WASHINGTON — Oil prices continued their slump even lower Friday, with West Texas Intermediate crude — a U.S. benchmark — now well below $60 per barrel. This is part of a momentous decline of over $40 per barrel since late July.

One catalyst Friday is the International Energy Agency’s release of its latest Oil Market Report, which lowered the agency’s forecast for global oil demand growth in 2015 by 230,000 barrels per day. This means that demand in 2015 is only expected to exceed demand this year by .9 million barrels per day, a sluggish 1 percent rate of growth.

The report could not be more plain that the fundamental cause of the sharp oil price decline — whose knock-on effects include markedly lower gas prices in the U.S., and soon, perhaps, lower airfares — is an imbalance between supply and demand.

Or as IEA puts it: “Several years of record high prices have induced the root cause of today’s rout: a surge in non-Organization of Petroleum Exporting Countries supply to its highest growth ever and a contraction in demand growth to five-year lows.”

The report shows a gulf opening between levels of global oil supply and global demand to consume that oil.

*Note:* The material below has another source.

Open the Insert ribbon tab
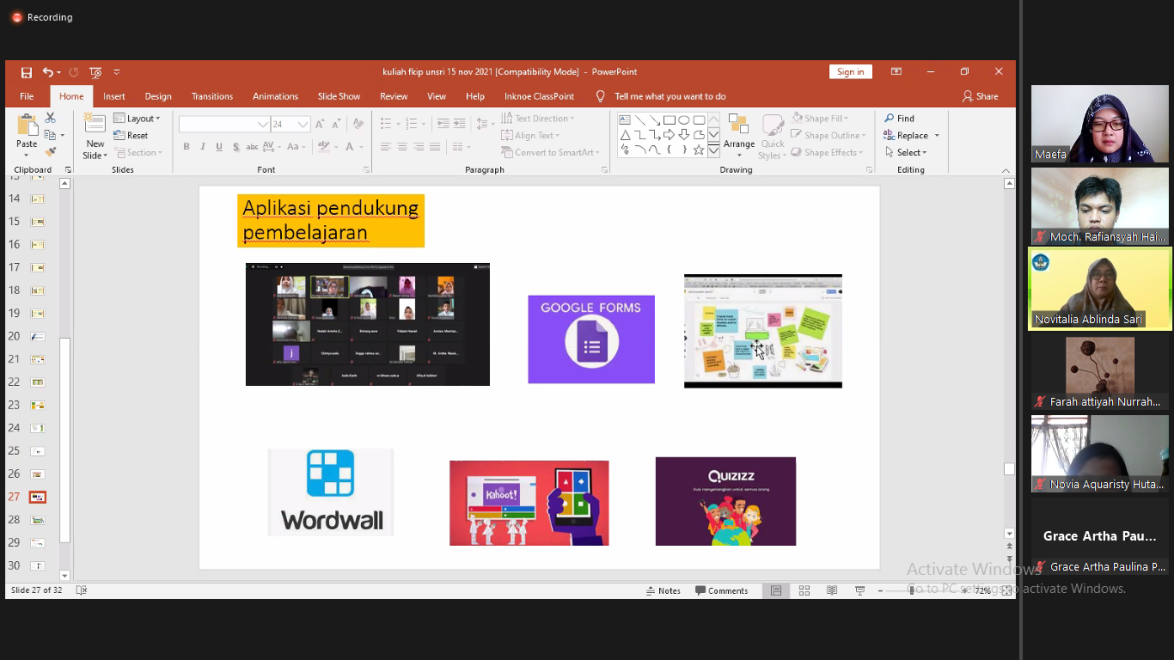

The IEA also goes into great depth about which countries are creating these imbalances. Demand in Europe, Japan and China is slack or less than expected — even as production in the United States is way up, and the OPEC nations are keeping production steady.

The biggest country-level headline from the report, though, involves Russia.

The report issues what it calls a “severe downgrade” in its forecast of Russian oil demand, because economic activity is expected to decline markedly in the country — itself partly a result of oil revenues decreasing as oil prices have slumped (as well as international economic sanctions).

And according to IEA, there may be no letup any time soon to the downward economic pressures on oil prices. “It may well take some time for supply and demand to respond to the price rout,” the agency writes.